Padova, Italia
To what extent does the reduction in the number of municipalities, especially smaller ones, influence regional development policies? Recent research on the topic has highlighted how a policy of reducing the number of municipalities can be a relevant factor in promoting integrated regional development policies. However, the French case, with about 36,000 municipalities and an above-average regional competitiveness index, is an important exception that, compared to the Italian case (about 8,000 municipalities), can be very informative in this regard. In fact, if it is true that France has not decreased its number of municipalities, it is also true that the French municipalities are functionally weak and that the totality of French territory is covered by associations of municipalities, which perform the functions that in Italy are assigned to the municipal authority, regardless of size. The essay compares the French and Italian cases – both of Napoleonic origin, but with specific differences – to suggest guidelines for regional territorial reform policies.
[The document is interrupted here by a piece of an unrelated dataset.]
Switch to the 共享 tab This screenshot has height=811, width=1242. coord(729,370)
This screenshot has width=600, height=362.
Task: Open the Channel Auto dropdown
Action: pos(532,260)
Quanto gioca la riduzione del numero dei Comuni, soprattutto piccoli, nelle politiche di sviluppo regionale? Recenti ricerche sul tema hanno messo in luce come una politica di riduzione del numero dei Comuni possa costituire uno dei fattori rilevanti per favorire politiche integrate di sviluppo regionale.
Tuttavia, il caso francese, con circa 36.000 Comuni e un indice di competitività regionale superiore alla media, costituisce un’importante eccezione che, se confrontata con il caso italiano (circa 8.000 Comuni), può essere molto istruttiva al riguardo. Se è vero infatti che la Francia non ha ancora diminuito significativamente il numero dei Comuni, è anche vero che i Comuni francesi sono poveri di funzioni e che la totalità del territorio francese è coperto oggi da associazioni di Comuni, le quali svolgono le funzioni che in Italia vengono imputate all’ente comunale, indipendentemente dalle sue dimensioni. Il saggio analizza i due casi francese e italiano, entrambi di matrice napoleonica, ma con peculiari differenze, per suggerire alcune linee di indirizzo utili per le politiche di riordito territoriale delle Regioni italiane.